Notes from the “No Desk” session
Here are some things I remembered from the session, please feel free to add anything I have forgotten
- The session started with some ideas being put forward on what the idea of “no desk” meant. Some of these ideas included the idea of no barrier between staff and customer, no chair to sit on and the idea of a 24/7 service outside of the traditional library space.
- The experience of roving reference with the use of ipads was discussed. The technology novelty factor seemed to be viewed as a positive by customers. What software was used on the ipad was also talked about.
- The question was raised of how the loss of the desk as a buffer would affect interactions with confrontational customers. There was some experience that seemed to point to the lack of a desk having a ‘levelling’ effect which made the situation less confrontational. The idea was that perhaps being able to stand beside someone might make you seem more sympathetic.
- An example was given of a library having a series of service points with computer terminals, where a roving librarian could take a patron to assist their enquiry.
- The issue was discussed of how patrons are expected to recognise library staff when they are not behind a desk. A trial was done at one library where staff were asked to wear a distinctive t-shirt/polo shirt but there was strong resistance to this by the staff involved. Some session participants suggested that a lanyard seemed to be working fine at their libraries. Other suggestions included vests, bags with ‘info’ symbol and (jokingly) facial tattoos.

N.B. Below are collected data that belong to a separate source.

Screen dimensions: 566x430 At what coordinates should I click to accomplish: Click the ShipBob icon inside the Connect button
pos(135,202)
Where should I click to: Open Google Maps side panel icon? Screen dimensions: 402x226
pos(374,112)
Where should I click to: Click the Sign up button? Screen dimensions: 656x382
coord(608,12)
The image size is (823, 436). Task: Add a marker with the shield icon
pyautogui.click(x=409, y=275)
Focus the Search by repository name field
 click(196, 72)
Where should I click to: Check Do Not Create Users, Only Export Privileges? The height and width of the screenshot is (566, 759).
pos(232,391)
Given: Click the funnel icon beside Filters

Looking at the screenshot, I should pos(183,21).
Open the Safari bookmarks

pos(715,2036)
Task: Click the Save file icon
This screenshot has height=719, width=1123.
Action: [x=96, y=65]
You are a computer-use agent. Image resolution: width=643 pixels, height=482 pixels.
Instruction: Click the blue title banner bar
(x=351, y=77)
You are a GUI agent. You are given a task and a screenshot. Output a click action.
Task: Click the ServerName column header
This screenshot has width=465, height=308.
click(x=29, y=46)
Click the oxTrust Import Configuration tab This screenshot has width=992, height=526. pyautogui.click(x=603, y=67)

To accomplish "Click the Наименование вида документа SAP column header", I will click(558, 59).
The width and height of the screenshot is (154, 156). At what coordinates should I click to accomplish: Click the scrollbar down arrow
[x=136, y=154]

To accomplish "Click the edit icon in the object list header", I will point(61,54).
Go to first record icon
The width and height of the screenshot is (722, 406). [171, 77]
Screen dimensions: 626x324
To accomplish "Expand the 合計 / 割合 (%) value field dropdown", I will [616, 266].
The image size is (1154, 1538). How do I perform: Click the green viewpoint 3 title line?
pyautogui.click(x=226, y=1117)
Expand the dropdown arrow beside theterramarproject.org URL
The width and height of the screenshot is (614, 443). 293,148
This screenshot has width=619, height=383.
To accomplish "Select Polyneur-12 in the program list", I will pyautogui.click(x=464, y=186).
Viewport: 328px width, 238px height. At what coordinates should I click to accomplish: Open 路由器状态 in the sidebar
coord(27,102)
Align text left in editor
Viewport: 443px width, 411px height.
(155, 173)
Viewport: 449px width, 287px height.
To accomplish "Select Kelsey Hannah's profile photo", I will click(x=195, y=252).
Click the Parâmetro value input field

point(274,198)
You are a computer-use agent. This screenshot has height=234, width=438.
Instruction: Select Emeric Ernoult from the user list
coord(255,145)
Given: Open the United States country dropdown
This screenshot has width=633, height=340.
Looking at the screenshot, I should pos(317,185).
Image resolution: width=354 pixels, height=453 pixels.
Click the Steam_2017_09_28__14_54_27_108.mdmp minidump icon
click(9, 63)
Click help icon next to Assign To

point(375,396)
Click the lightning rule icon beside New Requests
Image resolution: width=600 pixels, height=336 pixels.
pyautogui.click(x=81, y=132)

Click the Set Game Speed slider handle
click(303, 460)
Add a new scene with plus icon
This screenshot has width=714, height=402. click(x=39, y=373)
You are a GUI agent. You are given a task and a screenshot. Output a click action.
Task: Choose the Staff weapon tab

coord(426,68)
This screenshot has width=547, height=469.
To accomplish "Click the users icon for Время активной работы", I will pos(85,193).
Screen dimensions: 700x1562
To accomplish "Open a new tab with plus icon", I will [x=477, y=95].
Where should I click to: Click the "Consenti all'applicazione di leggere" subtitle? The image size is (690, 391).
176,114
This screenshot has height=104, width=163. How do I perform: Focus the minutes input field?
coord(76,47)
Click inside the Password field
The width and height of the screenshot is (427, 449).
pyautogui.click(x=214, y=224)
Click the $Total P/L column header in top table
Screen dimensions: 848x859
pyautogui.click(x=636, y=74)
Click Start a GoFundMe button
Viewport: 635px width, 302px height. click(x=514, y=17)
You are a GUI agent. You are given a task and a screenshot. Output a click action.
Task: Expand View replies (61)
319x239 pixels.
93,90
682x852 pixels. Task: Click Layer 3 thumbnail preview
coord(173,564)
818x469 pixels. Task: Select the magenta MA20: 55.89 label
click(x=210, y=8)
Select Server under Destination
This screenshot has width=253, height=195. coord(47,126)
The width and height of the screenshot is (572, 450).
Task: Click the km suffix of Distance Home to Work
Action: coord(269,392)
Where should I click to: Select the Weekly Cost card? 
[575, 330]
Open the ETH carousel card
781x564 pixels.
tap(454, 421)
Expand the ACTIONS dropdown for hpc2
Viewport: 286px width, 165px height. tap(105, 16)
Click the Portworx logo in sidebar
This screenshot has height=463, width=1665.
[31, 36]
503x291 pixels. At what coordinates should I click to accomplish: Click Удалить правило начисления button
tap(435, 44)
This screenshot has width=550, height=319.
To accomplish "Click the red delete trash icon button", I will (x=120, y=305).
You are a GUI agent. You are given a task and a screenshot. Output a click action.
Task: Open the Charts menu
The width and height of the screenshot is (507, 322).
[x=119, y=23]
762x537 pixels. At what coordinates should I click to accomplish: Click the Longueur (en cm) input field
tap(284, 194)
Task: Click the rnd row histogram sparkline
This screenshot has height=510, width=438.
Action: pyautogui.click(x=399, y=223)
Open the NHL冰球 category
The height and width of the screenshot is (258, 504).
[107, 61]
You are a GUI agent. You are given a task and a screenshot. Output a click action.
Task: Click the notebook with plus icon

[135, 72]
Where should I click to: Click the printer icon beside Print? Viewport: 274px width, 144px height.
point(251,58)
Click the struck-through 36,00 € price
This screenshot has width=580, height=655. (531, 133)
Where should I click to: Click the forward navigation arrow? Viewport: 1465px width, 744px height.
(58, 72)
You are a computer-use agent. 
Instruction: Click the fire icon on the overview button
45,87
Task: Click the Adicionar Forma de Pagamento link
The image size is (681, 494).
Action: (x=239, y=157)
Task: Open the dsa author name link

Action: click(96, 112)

- This conversation also moved into the idea of language/signage to direct patrons when there is no large desk, for example “ask me”, “ask me your specifically library related question” and the information symbol.
- People also spoke of the idea of approaching customers to see if they needed help, rather than waiting for them to come to the desk with a query. This could be a challenge for some library staff to get used to. Also it was mentioned that cultural differences, for example with body language, could be an issue.
- It was thought that customers could get frustrated with roving staff if they thought that others managed to ‘push in’ by catching staff’s attention. The idea of ‘service points’ would give customers a place to queue.
- For the libraries where a large desk was something that was going to be around in the foreseeable future, some alternative ideas were proposed. These included having one staff member seated behind the desk and another standing in front to give the best of both worlds. Also, by seating the customer on the corner of the desk, at 90 degrees (rather than across the table) they would be able to see the computer screen and would be able to place their materials on the desk rather than juggling them if they were standing.
- The idea was put forward that as any move to a desk-less library would most probably be a transitional change, it is important to think of how to manage the change for the patrons so that they are not left confused and giving them a number of options in how they deal with staff could help with this.